HERMIDA PEREZ, José A. et al. Renal colic at emergency departments: Epidemiologic, diagnostic andetiopathogenic study. Arch. Esp. Urol. [online]. 2010, vol.63, n.3, pp.173-187. ISSN 0004-0614.

Objectives: To investigate epidemiologic, etiopathogenic and clinical factors associated with emergency renal colic (RC). Methods ands results: We performed a prospective cross-sectional multicenter case-control study of 146 patients treated for RC at emergency departments. Data collected included age, sex, localization/severity of pain, symptoms, personal/family medical history, urine analysis, etiopathogenic factors, chemical composition of the lithiasis, and x-ray studies. Comparative statistical analysis was performed using SPSS 12.2 software. RC was more frequent in men; maximum incidence was between 31-50 years for both sex, with 36.3% in men and 21.23% in women; 60.27% of patients rated pain as severe; 140 RC patients (95.89%) had urologic antecedents vs. 15 (10.27%) controls without RC (p<0.001).

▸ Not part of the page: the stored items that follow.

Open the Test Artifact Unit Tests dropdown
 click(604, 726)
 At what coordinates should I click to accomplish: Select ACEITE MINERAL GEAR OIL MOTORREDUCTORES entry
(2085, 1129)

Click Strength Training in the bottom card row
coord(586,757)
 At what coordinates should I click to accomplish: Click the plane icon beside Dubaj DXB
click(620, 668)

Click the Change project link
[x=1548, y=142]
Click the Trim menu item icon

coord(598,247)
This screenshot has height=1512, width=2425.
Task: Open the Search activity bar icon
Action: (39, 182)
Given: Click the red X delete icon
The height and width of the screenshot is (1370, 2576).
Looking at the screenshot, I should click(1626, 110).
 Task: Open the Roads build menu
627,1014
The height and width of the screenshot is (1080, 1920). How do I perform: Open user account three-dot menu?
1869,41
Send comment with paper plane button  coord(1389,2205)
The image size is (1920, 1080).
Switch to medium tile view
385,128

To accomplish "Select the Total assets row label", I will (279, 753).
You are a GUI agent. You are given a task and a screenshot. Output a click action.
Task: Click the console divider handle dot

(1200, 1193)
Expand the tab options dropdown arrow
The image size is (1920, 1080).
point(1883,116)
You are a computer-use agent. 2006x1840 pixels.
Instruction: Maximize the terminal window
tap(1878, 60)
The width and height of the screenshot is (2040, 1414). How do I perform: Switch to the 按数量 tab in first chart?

The most frequent presentation (93.83%) was sudden intense lumbar-abdominal or lumbar pain; 23.28% of RC patients had family history for urinary lithiasis vs. 6.16% controls (p<0,001). Most RC patients were seen during summer (36.58%), 82% of RC patients drank <2L of water daily vs. 18.49% in non-RC patients (p<0.001). Hematuria was found in 132 (90.41%) patients with RC vs. 17 (11.64%) in those without (p<0.001). Lithiasis was observed by KUB x-ray in 42.10% of RC patients vs. 57.89% controls, most frequent calculi composition was calcium oxalate monohydrate and dehydrate (61,2%). Conclusions: The incidence of urinary lithiasis and RC in our health care area shows a male predominance. The characteristic pain of RC is severe and appears suddenly. It starts in the back (lumbar region), below the ribs, radiating towards the groin and external genitals (testicles in man or major lips in woman) on the same side. Nausea and vomiting are frequent. Family history of urinary lithiasis and low water intake are risk factors that need to be investigated. Occupations associated with a sedentary life style or with a hot, dry workplace show a higher incidence of lithiasis. A hot, dry climate favours the formation of urinary lithiasis and the highest incidence of lithiasis is in the summer, during the months of July and August. The most frequent component of urolithiasis in our study, as well as in other studies, was calcium oxalate monohydrate and dihydrate.

Palabras clave : Renal colic; Epidemiology; Etiopathogenesis; Diagnosis.